= Required action =
The answer must be every line from the entries below that includes "computer".

Records excerpted from a collection:
-.-.-

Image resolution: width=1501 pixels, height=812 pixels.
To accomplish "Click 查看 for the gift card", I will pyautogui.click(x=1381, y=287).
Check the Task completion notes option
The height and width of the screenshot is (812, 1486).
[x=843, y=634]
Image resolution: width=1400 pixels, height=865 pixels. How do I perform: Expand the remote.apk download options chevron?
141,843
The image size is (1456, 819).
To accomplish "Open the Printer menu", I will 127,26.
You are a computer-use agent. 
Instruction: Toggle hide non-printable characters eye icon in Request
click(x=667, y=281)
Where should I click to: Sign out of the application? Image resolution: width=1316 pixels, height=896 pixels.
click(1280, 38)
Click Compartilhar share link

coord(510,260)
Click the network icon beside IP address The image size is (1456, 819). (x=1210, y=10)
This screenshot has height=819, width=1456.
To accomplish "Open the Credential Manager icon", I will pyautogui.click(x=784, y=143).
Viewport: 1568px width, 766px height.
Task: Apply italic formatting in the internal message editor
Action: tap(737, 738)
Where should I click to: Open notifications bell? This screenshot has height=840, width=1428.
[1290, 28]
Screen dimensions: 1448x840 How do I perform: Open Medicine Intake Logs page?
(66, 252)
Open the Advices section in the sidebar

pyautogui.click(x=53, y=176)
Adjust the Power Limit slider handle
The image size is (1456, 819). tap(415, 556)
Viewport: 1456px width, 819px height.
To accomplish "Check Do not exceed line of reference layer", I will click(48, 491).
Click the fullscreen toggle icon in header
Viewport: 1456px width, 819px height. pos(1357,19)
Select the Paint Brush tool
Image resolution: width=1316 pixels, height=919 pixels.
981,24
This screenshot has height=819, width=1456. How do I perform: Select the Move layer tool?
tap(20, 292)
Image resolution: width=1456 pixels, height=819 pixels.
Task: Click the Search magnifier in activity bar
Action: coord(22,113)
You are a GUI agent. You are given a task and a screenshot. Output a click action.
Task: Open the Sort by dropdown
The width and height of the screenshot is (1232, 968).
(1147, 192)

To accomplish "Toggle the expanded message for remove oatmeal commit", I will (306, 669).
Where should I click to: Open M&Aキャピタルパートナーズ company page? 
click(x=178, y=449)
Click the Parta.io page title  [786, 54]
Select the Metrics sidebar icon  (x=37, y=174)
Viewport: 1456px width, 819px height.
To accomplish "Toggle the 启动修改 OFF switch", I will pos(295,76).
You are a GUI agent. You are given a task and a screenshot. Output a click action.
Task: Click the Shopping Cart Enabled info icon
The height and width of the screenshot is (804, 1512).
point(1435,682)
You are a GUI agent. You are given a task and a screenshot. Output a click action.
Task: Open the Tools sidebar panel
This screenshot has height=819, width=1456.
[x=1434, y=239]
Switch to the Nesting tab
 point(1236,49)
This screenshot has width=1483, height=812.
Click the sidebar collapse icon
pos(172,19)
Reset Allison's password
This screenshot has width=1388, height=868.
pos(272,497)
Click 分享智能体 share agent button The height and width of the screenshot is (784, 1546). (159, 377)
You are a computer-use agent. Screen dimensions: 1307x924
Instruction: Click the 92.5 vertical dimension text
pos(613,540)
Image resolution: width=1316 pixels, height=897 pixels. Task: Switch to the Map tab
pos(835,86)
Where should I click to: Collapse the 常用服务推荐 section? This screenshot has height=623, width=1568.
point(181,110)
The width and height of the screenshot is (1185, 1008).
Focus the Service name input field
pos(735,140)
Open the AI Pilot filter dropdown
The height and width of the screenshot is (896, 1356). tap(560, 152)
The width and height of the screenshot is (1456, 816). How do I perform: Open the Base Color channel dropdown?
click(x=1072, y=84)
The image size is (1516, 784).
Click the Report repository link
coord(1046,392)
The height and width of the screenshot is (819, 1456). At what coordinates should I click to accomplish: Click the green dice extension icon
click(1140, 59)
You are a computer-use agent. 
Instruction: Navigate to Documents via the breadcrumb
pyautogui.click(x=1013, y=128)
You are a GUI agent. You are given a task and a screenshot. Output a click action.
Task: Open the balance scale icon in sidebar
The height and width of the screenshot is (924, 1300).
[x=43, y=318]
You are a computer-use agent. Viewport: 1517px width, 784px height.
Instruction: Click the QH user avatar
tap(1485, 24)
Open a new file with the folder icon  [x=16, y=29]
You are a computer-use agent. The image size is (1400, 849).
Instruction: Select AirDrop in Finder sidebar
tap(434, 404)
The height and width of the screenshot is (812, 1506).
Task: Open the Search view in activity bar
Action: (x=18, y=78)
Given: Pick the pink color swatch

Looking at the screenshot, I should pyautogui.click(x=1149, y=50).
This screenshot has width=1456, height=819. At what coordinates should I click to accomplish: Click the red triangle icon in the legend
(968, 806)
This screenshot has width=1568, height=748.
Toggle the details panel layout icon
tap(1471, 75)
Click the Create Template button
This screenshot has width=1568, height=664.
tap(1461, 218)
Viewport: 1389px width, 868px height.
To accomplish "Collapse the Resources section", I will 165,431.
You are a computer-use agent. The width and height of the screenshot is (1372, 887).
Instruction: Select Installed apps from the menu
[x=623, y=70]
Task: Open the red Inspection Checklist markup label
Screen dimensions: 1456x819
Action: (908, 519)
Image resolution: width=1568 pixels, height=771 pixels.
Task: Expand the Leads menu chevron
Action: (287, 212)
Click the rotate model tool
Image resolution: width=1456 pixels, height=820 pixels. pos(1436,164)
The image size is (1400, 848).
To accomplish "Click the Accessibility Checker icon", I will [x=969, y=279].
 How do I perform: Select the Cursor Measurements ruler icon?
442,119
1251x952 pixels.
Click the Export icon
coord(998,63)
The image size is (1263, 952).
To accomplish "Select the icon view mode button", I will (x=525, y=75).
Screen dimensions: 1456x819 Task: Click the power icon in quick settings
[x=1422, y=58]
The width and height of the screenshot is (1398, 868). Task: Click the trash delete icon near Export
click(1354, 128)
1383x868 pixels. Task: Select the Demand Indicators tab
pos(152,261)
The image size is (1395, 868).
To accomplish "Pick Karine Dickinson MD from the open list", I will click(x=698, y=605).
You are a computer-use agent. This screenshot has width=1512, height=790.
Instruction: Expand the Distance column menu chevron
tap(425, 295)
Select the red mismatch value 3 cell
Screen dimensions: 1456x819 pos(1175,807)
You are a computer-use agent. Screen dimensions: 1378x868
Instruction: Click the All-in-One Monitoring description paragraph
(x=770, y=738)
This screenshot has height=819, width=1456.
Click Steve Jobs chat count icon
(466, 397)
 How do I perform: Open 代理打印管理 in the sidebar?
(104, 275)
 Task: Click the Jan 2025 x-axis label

-.-.-

= Your response =
You are a computer-use agent. 
You are a computer-use agent. Screen dimensions: 1307x924
You are a computer-use agent. 
You are a computer-use agent. Viewport: 1517px width, 784px height.
You are a computer-use agent. The image size is (1400, 849).
You are a computer-use agent. The width and height of the screenshot is (1372, 887).
You are a computer-use agent. This screenshot has width=1512, height=790.
You are a computer-use agent. Screen dimensions: 1378x868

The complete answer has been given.